## [Task directions]
The job is to find each line of the records below that includes the word "Toggle" and copy it.

## [Record extracts]

###

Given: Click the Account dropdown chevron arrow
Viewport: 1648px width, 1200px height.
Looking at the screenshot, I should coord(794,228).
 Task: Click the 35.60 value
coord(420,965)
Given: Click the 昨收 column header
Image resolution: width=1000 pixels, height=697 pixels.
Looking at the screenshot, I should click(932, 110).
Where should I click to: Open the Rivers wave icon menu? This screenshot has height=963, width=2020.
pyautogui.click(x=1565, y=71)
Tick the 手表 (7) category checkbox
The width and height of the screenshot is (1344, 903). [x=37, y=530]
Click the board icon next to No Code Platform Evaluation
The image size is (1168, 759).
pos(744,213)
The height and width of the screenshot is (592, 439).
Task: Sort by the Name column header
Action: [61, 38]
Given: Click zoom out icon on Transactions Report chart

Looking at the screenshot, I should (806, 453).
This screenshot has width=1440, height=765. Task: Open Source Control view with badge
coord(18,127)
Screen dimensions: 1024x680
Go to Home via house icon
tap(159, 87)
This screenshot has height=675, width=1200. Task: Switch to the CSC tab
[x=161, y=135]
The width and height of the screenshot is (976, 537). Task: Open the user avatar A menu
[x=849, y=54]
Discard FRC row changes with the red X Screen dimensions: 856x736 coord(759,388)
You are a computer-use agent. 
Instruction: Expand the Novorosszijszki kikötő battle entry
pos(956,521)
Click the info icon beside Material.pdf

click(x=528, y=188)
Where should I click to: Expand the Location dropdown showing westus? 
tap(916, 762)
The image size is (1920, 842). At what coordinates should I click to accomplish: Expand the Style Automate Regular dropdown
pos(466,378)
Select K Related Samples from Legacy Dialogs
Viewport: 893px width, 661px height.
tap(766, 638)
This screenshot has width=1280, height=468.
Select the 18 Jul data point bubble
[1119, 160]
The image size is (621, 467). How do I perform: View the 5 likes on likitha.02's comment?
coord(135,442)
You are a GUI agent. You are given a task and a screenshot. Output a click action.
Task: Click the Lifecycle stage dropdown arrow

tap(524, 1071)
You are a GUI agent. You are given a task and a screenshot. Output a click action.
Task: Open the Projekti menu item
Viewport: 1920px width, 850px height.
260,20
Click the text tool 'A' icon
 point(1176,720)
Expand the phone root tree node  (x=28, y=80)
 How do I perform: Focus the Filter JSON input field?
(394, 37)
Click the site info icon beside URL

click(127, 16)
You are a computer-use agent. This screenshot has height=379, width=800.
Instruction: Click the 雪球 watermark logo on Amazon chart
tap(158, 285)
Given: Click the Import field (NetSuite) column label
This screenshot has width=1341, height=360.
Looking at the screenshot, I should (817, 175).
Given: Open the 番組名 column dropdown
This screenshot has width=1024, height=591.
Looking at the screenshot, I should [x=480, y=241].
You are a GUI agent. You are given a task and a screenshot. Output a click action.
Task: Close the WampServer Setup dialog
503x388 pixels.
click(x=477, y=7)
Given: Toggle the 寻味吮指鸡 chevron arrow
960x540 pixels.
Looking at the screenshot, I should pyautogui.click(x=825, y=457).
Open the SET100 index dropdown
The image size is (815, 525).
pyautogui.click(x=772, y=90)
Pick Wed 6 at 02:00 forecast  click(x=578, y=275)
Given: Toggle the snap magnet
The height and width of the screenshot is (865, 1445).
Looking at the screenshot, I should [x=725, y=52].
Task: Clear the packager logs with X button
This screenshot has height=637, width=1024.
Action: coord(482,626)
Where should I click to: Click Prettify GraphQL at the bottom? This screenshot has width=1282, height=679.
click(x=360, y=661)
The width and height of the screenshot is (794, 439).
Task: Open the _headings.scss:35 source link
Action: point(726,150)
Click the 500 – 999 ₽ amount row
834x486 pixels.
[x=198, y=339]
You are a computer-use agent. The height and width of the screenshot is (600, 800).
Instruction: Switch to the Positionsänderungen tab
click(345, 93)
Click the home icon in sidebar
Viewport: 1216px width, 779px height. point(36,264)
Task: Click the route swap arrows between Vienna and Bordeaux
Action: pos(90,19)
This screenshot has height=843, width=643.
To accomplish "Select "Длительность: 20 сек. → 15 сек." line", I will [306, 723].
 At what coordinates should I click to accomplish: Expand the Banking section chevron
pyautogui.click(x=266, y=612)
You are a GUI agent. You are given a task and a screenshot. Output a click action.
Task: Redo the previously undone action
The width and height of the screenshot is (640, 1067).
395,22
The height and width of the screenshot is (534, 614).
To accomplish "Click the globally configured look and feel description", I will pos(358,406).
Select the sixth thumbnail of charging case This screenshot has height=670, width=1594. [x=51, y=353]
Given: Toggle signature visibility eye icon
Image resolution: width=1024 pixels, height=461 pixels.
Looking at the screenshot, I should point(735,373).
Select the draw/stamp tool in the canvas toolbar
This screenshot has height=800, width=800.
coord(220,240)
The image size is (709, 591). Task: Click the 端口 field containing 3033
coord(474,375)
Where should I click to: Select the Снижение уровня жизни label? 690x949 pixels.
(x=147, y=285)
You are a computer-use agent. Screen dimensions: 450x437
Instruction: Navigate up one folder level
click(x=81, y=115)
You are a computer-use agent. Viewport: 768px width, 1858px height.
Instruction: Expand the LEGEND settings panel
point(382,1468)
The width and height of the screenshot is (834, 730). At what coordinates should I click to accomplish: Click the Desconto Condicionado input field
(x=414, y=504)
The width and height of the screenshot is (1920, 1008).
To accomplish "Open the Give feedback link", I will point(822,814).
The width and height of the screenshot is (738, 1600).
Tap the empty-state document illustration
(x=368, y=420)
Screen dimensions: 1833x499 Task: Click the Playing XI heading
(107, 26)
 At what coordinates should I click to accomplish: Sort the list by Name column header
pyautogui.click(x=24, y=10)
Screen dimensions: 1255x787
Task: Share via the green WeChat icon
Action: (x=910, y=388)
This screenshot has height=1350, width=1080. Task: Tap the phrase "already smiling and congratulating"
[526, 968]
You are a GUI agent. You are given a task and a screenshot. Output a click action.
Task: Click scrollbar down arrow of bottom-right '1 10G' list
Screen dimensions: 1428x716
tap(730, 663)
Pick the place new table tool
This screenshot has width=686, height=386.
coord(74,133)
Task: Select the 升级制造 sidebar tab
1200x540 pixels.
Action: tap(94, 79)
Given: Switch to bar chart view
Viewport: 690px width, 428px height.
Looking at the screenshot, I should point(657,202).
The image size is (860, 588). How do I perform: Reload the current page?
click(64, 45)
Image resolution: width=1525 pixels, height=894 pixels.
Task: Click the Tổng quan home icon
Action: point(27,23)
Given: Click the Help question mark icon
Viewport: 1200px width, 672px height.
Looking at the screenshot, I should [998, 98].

###

## [Output for this task]
Given: Toggle the 寻味吮指鸡 chevron arrow
Given: Toggle the snap magnet
Given: Toggle signature visibility eye icon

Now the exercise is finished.